Гонка на выживание | страница 43
Машина снижается до земли, выпускает колеса и быстро едет между домами-башнями. От нечего делать пялюсь в окно, но там не происходит ничего интересного. Несмотря на утро, улицы по-прежнему пусты, если не считать одинокого человека в лохмотьях, который медленно бредет по тротуару и толкает перед собой покосившуюся, забитую до отказа грузовую тележку.
Вскоре «Бутвиль» тормозит возле одного из подъездов, и мне приказывают:
– Давай на выход.
Пытаюсь встать, но на сломанную ногу наступить абсолютно невозможно. И как я только бегал на ней до сих пор?! И бегал, и прыгал, и лазил…

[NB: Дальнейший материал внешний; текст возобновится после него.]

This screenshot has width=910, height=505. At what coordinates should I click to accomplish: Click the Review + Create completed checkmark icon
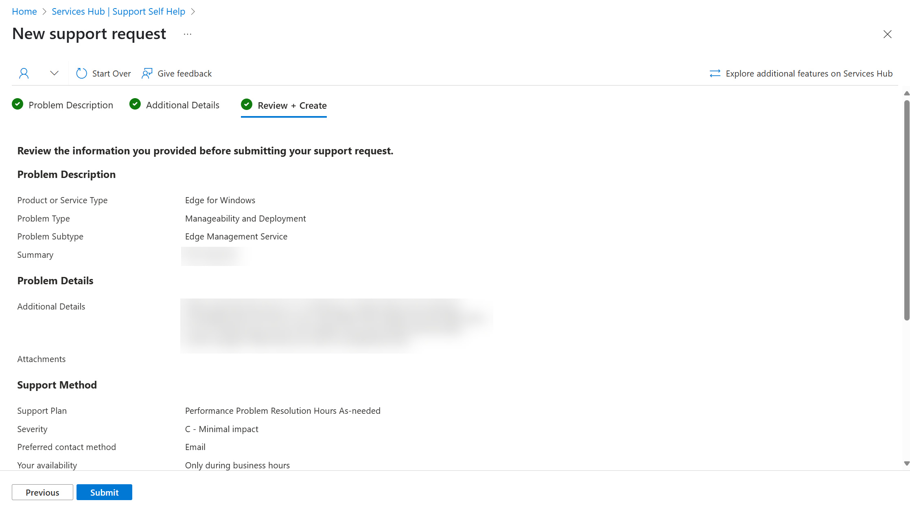247,105
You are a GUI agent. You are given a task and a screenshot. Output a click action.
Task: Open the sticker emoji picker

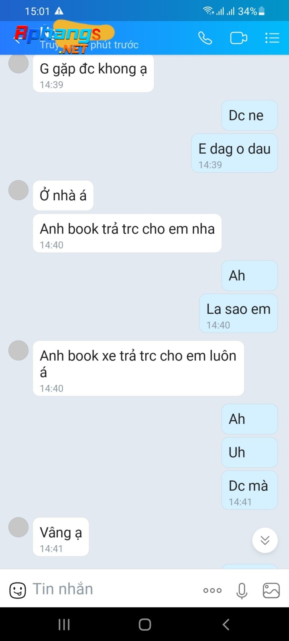pos(18,590)
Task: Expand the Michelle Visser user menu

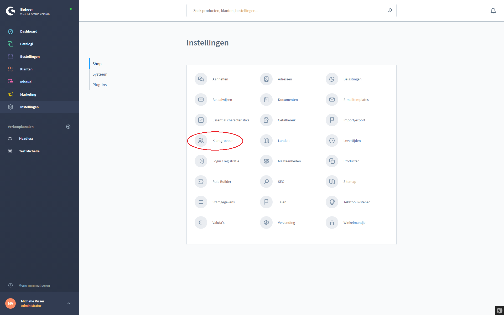Action: [69, 303]
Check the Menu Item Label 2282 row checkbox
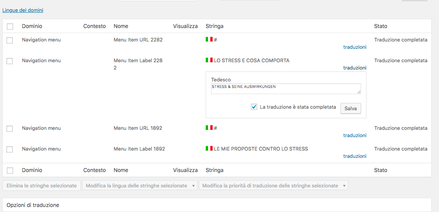 pyautogui.click(x=10, y=61)
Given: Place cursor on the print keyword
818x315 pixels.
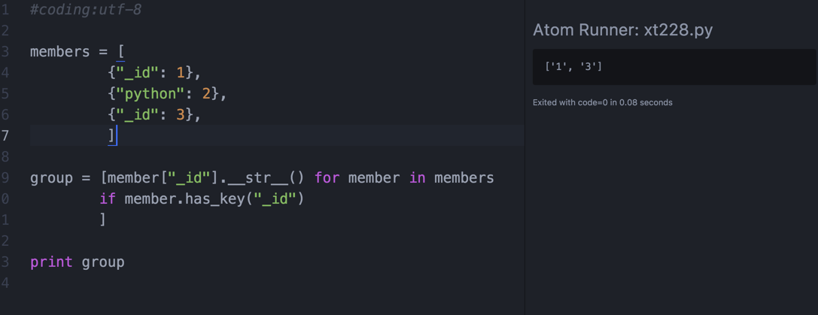Looking at the screenshot, I should (x=51, y=262).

Боевики равнодушно наблюдают за моими потугами. А может, и не равнодушно, может, у них на лицах сейчас гримасы сочувствия или раздражение, но я вижу лишь непроницаемые щитки их шлемов. Наконец, один из боевиков лезет в грузовой отсек мобиля, извлекает сборные походные носилки.
– Ложись.
Выполняю команду с удовольствием, только теперь понимая, насколько сильно умаялся за эту ночь. Усталость и боль берут свое – на меня наваливается апатия и отупение. Закрываю глаза. Мне становится совершенно безразлично, что именно будет со мной дальше…
Наверное, я задремал или потерял сознание от боли. В себя прихожу в медицинском кресле-анализаторе, которое стоит в комнате вроде тех, по которым я бегал всю прошлую ночь. Эта комната, правда, довольно чистенькая и оборудована как медицинский пункт, но мне почему-то кажется, что порядок здесь навели совсем недавно и что еще вчера тут царили разруха и хлам.
В комнате, кроме меня, два человека: худенькая невысокая женщина в белом врачебном комбинезоне и шапочке с респираторной маской и мужчина в синем костюме хирурга. Моя сломанная нога уже обработана и закована в медицинский панцирь. И на том спасибо. Значит, я уже сейчас смогу наступать на нее… если мне, конечно, позволят встать. Пока же я крепко привязан к креслу тугими ремнями и опутан датчиками, которые измеряют мой пульс, температуру, снимают кардиограмму, энцефалограмму, томограмму и еще целую кучу всего.
– Кто вы? – не могу удержаться от вопроса.
Женщина вздрагивает и смотрит на меня. Ее лицо почти полностью спрятано под маской, я не знаю, молодая она или старая. Я могу разглядеть только ее глаза – выразительные, серые, с золотистыми ободками возле зрачков. Она смотрит на меня с восхищенным любопытством, к которому примешивается толика ужаса. Так в зоопарках глядят на тигра или руста – и красиво, и страшно, а вдруг вырвется?